» Exercise goal
Would you copy every line of the listing below that includes the word "Open"?

» Source data

-*-*-

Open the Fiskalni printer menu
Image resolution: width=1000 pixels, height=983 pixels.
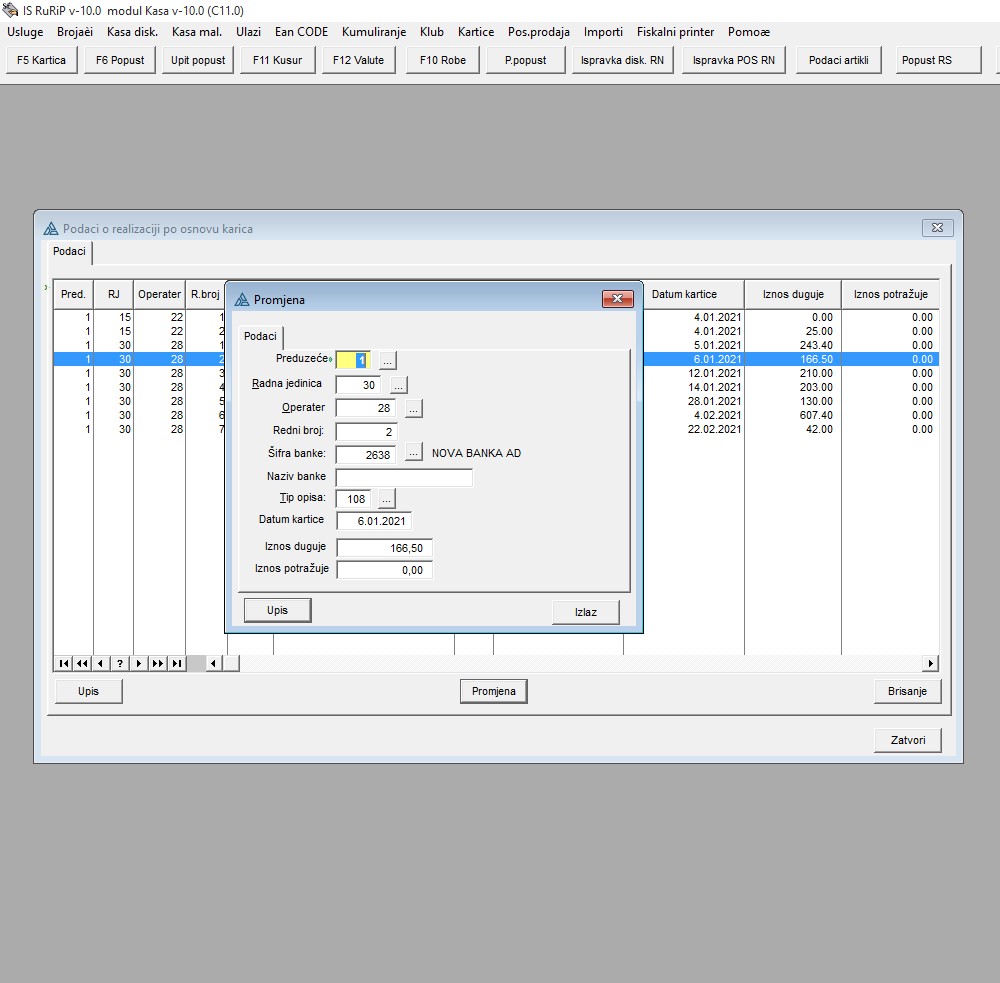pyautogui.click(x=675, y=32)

-*-*-

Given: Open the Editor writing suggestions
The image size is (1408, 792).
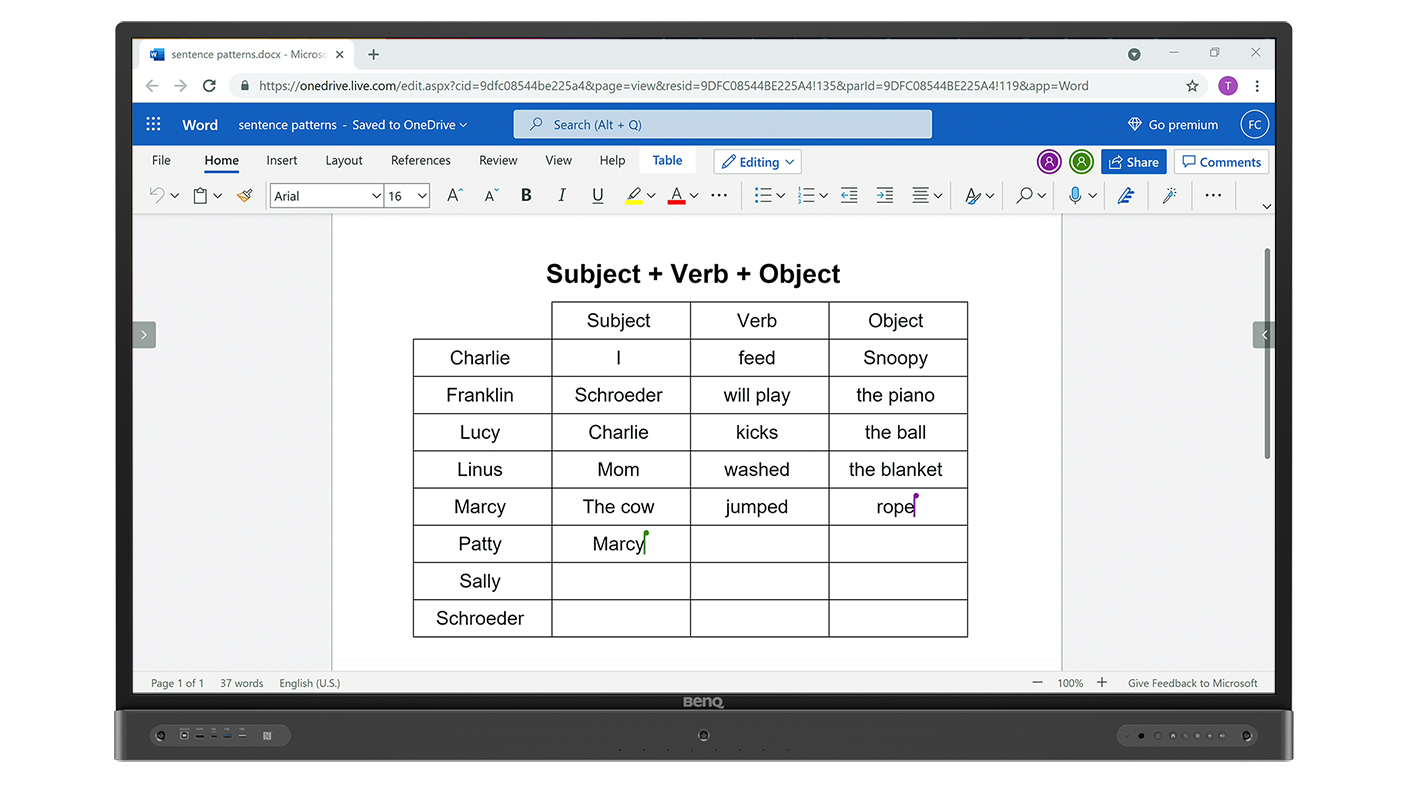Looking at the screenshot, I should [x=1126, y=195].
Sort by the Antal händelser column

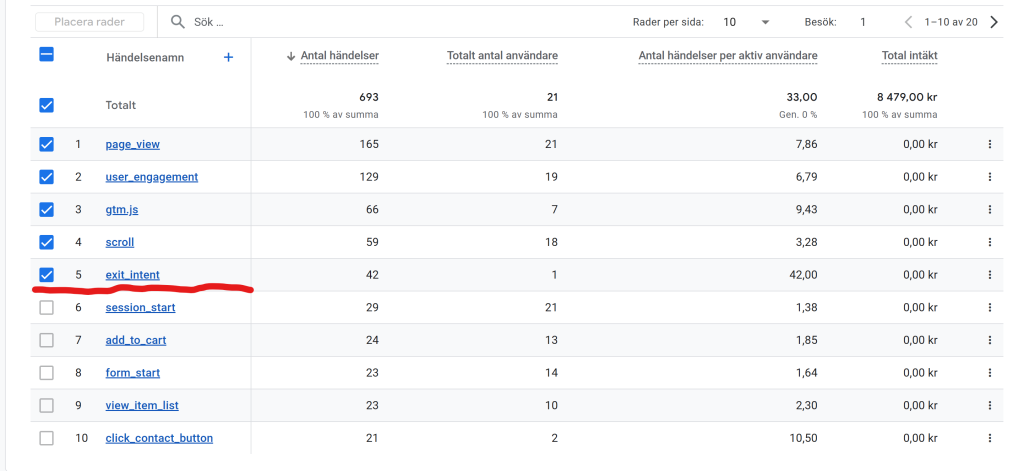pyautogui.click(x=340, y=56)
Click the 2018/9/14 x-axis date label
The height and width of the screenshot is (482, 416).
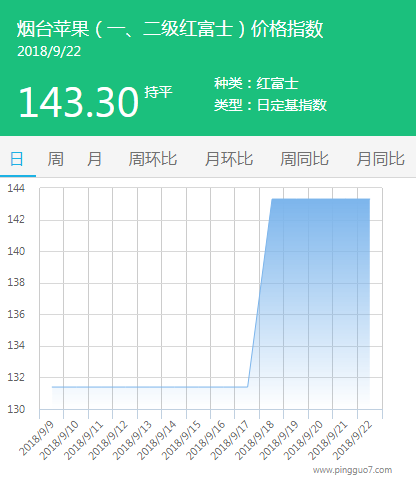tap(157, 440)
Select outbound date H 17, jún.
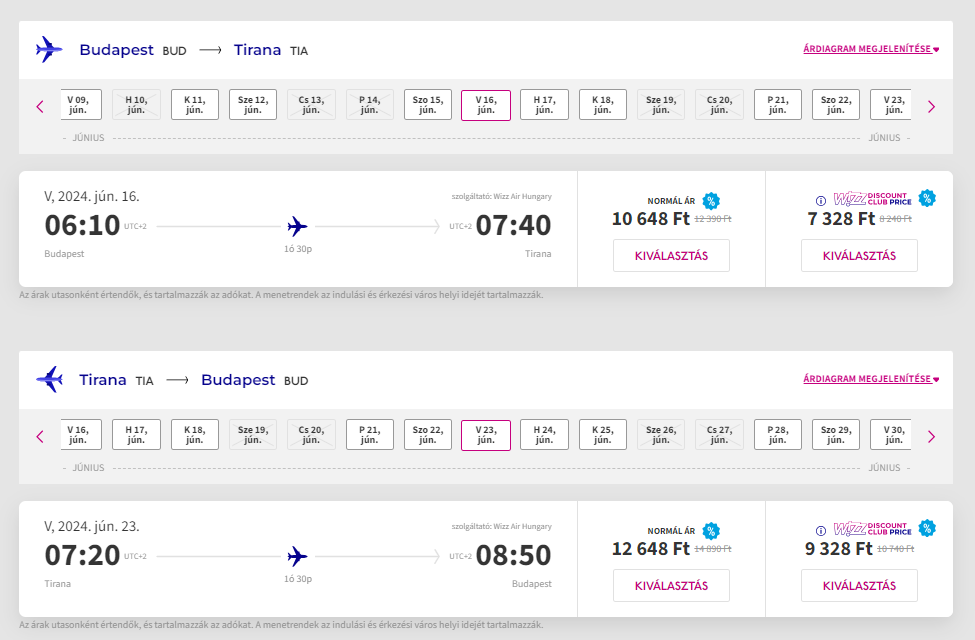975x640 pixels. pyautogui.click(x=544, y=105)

-*-*-

» Answer to this exercise
Open the Fiskalni printer menu
Given: Open the Editor writing suggestions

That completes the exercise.